10 Facts You Didn’t Know About the Wimbledon Tennis Tournament

1. The Grass Is Always Greener


Wimbledon is one of four tennis Grand Slam events held each year. These tournaments are considered the most important competitions of the tennis season. Wimbledon is the only Grand Slam event to be played on grass courts. The grass is tended to year-round. And during the event, it’s cut to a height of exactly 8 mm.

2. Wimbledon is 139 years old

Wimbledon first match

In 1877, The All England Croquet Club’s name was changed to include ‘Lawn Tennis’, a game devised one year earlier by Major Walter Clopton Wingfield. To celebrate the name change, the club held its inaugural Lawn Tennis Championship on 9 July 1877, with rules which are almost identical to the ones used today.

3.The average age of BBG (Ball Boy/Girl) is 15 years old


Ball Boys were first used at Wimbledon in 1920, and “should not be seen. They should blend into the background and get on with their jobs quietly.” Every year 250 BBGs from surrounding schools are selected for Wimbledon; most serve for one tournament but if re-selected they can participate in a second.

4.The longest tennis match ever played lasted for three days

With a total play time of 11 hours and five minutes, the 2010 Wimbledon 1st Round Match between John Isner and Nicolas Mahut holds the record for the longest tennis match to ever take place. Held over three days, the final set lasted eight hours and 11 minutes, with the final score 70-68 in favour of John Isner.

5.A harris hawk named Rufus helps to keep Wimbledon pigeon-free

Rufus at Wimbledon

Every morning during the Championship, a harris hawk named Rufus circles the sky above Wimbledon to deter the local pigeons. Rufus is one of Britain’s best-known birds, with 5,000 followers on Twitter and causing a national outcry in 2012 when he was stolen.

6.Grunting makes your opponent slower and less accurate

Yep, it turns out Maria Sharapova does have a reason for all that shrieking. A study in the journal PLoS ONE asked students to watch videos of tennis players hitting a ball, then indicate which side of the court the ball would land; some shots were accompanied with a grunt while others were performed in silence. According to the study, “The results were unequivocal: The presence of an extraneous sound interfered with a participants’ performance, making their responses both slower and less accurate.”

7.It’s All About the Ball


During the tournament, 54, 250 tennis balls are used. The balls are replaced after every seven to nine games to make sure they’re in perfect shape throughout the match. Those not in use are even stored in a refrigerated container to keep them in tip-top condition. Interestingly, Wimbledon once used white tennis balls. But they were replaced with yellow balls in 1986 to make them more visible to TV cameras.

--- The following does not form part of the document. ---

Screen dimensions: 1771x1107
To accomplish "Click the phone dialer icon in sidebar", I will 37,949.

8. High quality racket string is made from catgut

It’s a myth that violin strings were once made from a cat’s gut — they never have been. They were made from ‘catgut’, which is made from the intestine of a sheep, goat, pig or cow. The term catgut is thought to have been an abbreviated version of cattle-gut. High quality tennis rackets also used catgut due to its efficient energy return.

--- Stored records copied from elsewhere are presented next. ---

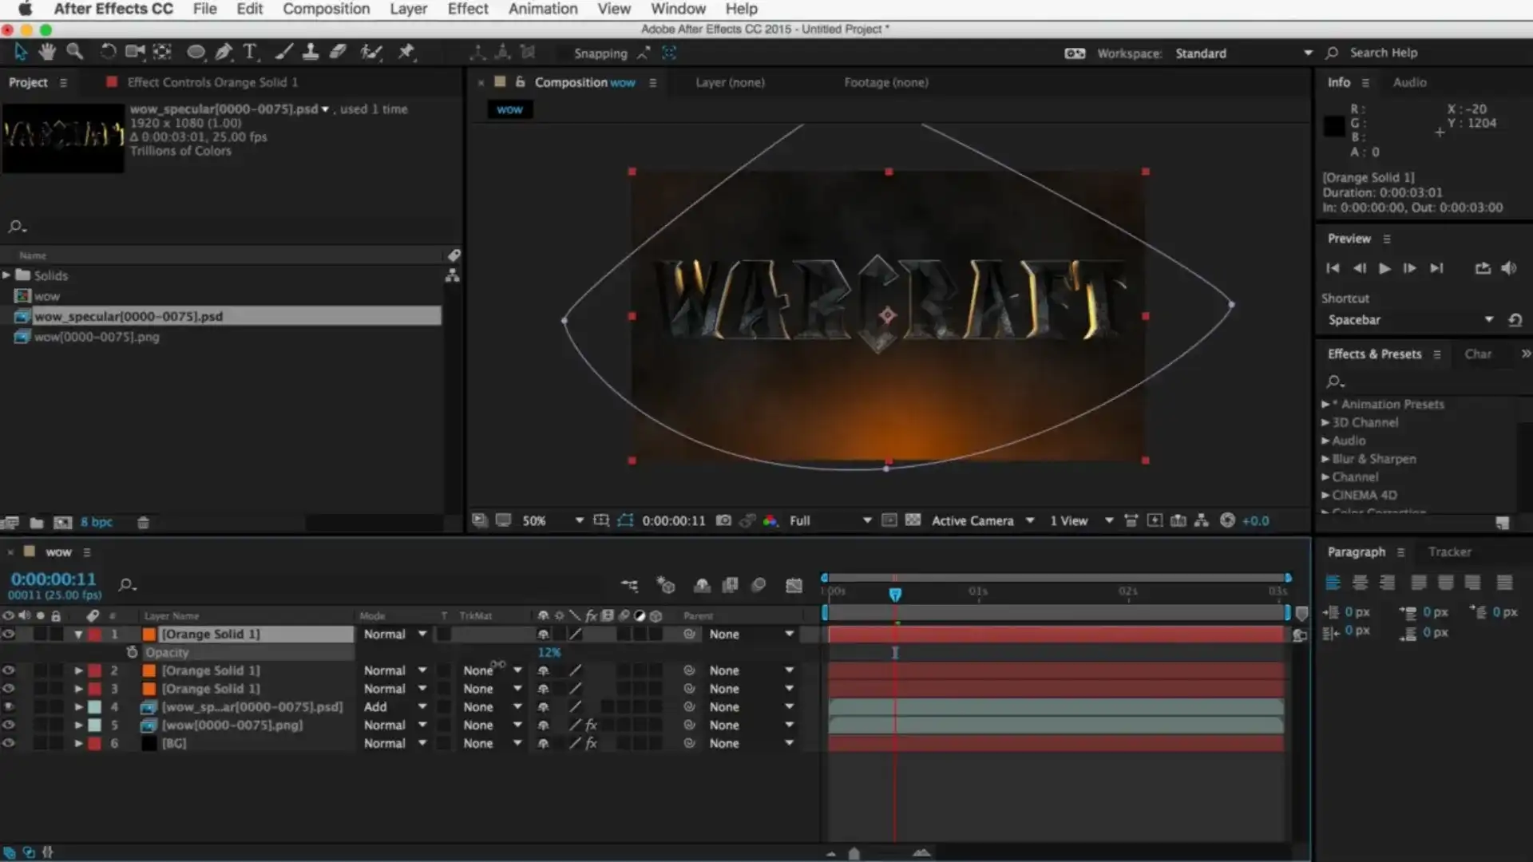Image resolution: width=1533 pixels, height=862 pixels.
Task: Select the Brush tool
Action: click(283, 52)
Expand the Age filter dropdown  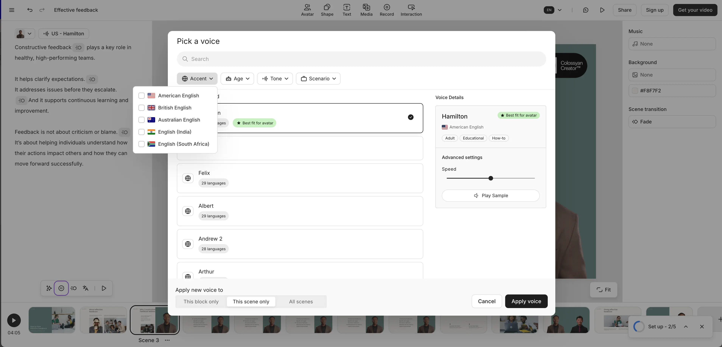pyautogui.click(x=237, y=79)
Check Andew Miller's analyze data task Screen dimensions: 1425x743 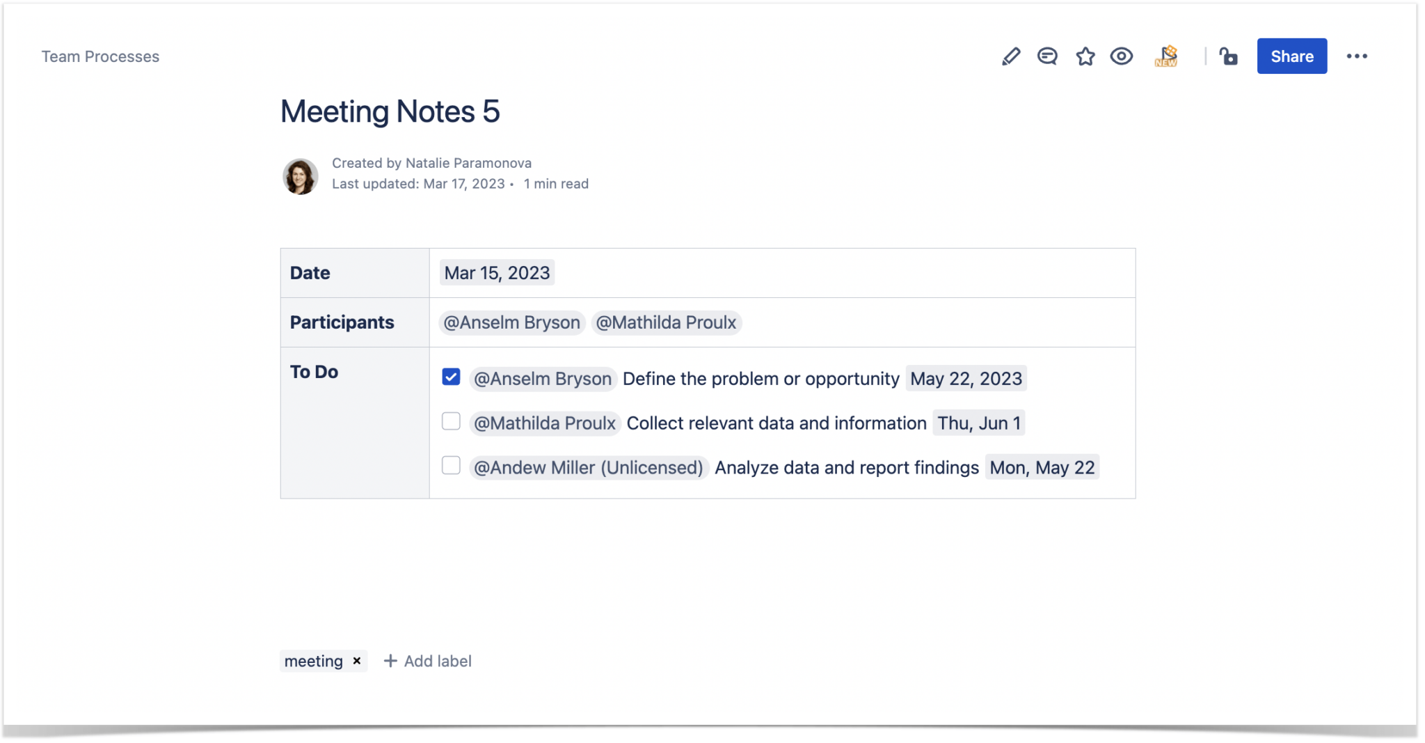tap(451, 465)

9. The fastest serve ever recorded hit 163.7 mph

The fastest serve ever recorded was hit by Australian Samuel Groth in 2012, who reached a speed of 163.7 mph. The fastest ever serve at Wimbledon was hit by American Sam Querrey in 2009, when he smashed the ball over the net at 141 mph.

10. 28,000kg of strawberries will be sold over the fortnight at Wimbledon

To ensure maximum freshness, all strawberries at Wimbledon are picked the day before and inspected before being served. Along with 112,000 punnets of strawberries, 300,000 cups of tea or coffee are sold, 250,000 bottles of water, 200,000 glasses of Pimm’s, 190,000 sandwiches, 170,000 scones, 135,000 ice creams, 100,000 pints of beer, 25,000 bottles of champagne, and 32,000 portions of fish and chips.